Resolve offers a chance for advancement too, upgrading to the paid version is a must. It's around $295 (November 2020) and I would advise buying the SD card version instead of the dongle version as you can then utilize it on multiple machines. The upgrade offers a lot more features that you will enjoy and will make take your post-production to the next level.


For a beginner or an intermediate, Resolve is a fantastic tool to have in your arsenal. Even if you don't use it as your main editing software, the colour grading tools are invaluable.




3. Lightworks - Powerful, professional NLE


Stand out features:


  • Use Proxies for 4k footage

  • High-end features and effects

  • Customisable workspace

  • Good support in form of tutorials and community forums


Recommended for: Beginners and Intermediates



Screenshot of the lightworks editing software homepage
Lightworks homepage

As mentioned previously, Lightworks was the first open-source NLE that I was introduced to. Just after I had started on my path to becoming a professional video editor, my Dad was having a play with some footage, and whilst browsing articles just like this - came across Lightworks.


After an initial period of having his mind blown he managed to get a handle on the program by watching their concise and detailed tutorials.


Whilst it's still not going to be on par with the likes of FCP and Premiere, Lightworks really is a full package that can help you create professional high-quality edits without the cost. If you're in digital marketing or communications, I would recommend watching the videos and having a play as this really is a fantastic bit of software and can take your online content to the next level. Whether your cutting interviews, corporate promos, or how-to videos, Lightworks will be able to handle it with ease.

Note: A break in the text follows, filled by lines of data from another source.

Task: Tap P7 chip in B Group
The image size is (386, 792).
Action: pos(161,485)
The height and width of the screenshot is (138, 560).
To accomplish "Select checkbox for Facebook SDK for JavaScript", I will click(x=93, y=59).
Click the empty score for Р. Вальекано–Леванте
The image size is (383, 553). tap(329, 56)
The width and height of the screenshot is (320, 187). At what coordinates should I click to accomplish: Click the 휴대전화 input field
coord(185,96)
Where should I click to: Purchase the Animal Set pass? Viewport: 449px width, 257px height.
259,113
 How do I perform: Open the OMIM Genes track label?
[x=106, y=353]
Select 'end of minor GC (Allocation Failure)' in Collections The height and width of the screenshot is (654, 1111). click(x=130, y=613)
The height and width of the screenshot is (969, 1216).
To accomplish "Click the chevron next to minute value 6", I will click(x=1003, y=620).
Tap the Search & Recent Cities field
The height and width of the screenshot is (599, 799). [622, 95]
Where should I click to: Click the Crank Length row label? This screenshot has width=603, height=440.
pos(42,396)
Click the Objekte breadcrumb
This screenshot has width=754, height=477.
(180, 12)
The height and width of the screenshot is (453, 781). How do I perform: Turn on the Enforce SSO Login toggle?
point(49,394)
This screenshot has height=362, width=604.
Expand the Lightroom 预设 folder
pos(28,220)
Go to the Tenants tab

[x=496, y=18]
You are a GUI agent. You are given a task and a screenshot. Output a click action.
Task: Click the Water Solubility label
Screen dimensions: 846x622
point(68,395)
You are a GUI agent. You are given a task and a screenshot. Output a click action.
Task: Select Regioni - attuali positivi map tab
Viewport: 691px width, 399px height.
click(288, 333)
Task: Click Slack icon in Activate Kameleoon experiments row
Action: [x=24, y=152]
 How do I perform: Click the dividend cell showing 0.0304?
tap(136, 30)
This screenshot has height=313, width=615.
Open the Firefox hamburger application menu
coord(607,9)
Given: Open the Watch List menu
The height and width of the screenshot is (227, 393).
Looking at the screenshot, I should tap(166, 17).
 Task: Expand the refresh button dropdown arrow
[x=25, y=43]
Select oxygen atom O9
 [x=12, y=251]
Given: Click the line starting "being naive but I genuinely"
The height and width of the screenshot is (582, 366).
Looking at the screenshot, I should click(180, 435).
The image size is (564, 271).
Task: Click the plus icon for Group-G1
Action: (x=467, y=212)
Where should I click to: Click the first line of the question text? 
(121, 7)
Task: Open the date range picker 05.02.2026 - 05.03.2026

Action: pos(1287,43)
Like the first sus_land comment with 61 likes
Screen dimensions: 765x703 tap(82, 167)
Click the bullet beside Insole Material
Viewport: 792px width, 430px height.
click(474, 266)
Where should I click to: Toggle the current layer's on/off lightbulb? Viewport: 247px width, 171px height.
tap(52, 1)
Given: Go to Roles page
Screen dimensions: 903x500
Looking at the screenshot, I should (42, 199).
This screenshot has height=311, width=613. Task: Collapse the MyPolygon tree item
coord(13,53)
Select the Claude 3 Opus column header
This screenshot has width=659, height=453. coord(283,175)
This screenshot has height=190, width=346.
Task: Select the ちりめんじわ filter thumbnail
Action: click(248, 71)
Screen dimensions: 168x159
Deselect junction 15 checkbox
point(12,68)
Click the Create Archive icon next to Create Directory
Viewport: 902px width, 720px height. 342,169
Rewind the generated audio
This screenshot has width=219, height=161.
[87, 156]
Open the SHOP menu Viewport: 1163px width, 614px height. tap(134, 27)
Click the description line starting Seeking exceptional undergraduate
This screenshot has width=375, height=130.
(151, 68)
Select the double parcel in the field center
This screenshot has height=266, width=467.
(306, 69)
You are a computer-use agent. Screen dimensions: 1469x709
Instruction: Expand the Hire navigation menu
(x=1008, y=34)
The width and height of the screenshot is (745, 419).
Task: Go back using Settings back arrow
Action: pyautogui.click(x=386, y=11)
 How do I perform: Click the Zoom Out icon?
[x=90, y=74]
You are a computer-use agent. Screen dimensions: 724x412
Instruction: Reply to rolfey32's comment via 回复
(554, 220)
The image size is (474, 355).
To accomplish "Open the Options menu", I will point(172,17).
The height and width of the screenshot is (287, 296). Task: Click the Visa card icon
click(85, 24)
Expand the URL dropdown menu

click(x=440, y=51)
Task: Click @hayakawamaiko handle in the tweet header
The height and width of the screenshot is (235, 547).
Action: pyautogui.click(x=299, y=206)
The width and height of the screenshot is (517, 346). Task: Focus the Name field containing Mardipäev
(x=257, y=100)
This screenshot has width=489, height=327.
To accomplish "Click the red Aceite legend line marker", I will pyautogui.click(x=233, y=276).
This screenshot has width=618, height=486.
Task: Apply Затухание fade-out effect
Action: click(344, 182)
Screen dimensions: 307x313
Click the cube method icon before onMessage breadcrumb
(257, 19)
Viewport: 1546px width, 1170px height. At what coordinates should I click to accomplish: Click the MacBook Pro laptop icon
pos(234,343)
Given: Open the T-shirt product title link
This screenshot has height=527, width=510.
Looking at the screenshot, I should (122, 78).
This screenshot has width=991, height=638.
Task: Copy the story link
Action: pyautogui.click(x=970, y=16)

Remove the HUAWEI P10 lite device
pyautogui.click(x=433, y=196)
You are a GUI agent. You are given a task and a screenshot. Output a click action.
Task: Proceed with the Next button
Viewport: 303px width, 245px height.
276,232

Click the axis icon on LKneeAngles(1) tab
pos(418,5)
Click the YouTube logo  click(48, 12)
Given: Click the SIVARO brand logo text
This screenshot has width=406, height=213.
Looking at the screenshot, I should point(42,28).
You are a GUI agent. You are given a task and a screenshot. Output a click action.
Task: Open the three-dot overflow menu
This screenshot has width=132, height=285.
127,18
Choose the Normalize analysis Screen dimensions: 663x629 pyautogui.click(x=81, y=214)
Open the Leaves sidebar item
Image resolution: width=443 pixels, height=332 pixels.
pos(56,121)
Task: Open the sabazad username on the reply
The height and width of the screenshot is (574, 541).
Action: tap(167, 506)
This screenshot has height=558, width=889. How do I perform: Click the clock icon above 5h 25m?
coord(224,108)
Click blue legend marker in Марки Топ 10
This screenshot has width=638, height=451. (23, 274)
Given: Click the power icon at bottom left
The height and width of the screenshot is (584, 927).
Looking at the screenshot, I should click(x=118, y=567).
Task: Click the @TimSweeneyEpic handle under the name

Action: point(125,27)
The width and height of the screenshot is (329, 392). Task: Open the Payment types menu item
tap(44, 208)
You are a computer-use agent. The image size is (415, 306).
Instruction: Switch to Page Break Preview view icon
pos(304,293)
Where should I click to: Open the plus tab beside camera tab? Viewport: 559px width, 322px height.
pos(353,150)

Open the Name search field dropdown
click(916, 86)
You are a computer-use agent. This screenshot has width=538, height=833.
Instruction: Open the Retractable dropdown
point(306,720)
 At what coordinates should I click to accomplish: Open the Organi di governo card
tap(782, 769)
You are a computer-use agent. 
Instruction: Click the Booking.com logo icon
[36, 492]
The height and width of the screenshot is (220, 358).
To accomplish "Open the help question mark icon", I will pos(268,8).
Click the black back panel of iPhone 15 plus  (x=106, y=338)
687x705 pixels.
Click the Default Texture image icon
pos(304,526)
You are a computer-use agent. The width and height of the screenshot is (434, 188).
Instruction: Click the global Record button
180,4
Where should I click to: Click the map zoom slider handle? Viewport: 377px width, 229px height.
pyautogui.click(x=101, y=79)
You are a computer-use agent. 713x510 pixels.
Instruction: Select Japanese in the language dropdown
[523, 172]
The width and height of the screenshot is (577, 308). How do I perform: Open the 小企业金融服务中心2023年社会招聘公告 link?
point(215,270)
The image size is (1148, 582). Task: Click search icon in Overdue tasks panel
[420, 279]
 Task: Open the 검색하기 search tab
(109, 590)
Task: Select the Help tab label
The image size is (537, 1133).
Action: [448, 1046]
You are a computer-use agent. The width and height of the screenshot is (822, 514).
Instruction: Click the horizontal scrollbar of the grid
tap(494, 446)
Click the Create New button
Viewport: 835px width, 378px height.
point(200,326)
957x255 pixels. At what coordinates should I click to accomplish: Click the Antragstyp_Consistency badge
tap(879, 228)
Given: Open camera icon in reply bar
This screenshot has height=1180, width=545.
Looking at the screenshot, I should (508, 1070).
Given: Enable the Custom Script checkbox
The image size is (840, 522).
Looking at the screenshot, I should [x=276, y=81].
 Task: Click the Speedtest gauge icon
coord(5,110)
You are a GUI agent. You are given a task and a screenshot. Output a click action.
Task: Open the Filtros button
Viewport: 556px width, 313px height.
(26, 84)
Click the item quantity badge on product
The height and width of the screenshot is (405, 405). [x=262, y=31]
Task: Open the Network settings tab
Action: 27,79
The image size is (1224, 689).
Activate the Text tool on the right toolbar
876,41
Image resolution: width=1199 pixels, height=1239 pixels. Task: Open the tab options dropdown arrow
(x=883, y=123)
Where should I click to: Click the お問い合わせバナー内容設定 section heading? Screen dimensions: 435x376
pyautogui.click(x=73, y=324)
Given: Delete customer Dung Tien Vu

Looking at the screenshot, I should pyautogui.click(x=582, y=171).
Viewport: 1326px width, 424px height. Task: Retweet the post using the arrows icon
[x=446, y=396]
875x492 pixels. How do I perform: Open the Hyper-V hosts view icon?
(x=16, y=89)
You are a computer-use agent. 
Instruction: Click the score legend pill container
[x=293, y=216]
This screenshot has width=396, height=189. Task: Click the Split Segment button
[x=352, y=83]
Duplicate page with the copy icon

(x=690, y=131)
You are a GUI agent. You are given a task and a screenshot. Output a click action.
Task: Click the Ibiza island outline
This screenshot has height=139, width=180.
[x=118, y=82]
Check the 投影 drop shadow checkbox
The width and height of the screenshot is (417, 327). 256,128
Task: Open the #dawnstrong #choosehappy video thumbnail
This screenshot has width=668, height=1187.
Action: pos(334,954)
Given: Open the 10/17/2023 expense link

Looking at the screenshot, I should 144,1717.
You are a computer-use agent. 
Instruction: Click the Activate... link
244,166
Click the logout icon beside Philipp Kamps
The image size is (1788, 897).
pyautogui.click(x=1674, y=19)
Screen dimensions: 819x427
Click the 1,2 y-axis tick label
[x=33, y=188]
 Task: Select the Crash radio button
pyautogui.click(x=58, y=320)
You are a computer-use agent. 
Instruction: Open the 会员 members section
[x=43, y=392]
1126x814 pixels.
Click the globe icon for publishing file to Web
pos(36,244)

They constantly update and review the features available to you and have included new codecs to read mobile phone footage, meaning you can now make use of those fantastic 4k cameras on your smartphones to get great looking footage into an edit.


Here in lies the problem with Lightworks, however. The current free version only exports up to 720p and requires a monthly subscription to export at anything higher. Although this may not be a problem for a lot of people if you are uploading to social media etc, as even 4K footage will look good at 720p, it is a bit of a let down if you're looking to improve the overall quality of your work in a time where even smartphones are getting 4k screens.


The current subscription is around $21 a month (November 2020) which is currently more than Adobe Premiere Pro is going for, and in the balance of things - I would rather pay for Premiere for the ease of use and integration with the rest of the Adobe packages.


If you're not too bothered about your export resolution, however, then I would still recommend learning Lightworks, even if it's as a springboard to other NLE's down the line. The process of editing is a learned skill that can be applied across multiple software, with just a little tinkering to understand their unique tools.


As an editor, your focus is on the storytelling and for anyone starting out or who doesn't want to pay for software initially, then these three options are fantastic avenues for you to pursue and to get your stories out there.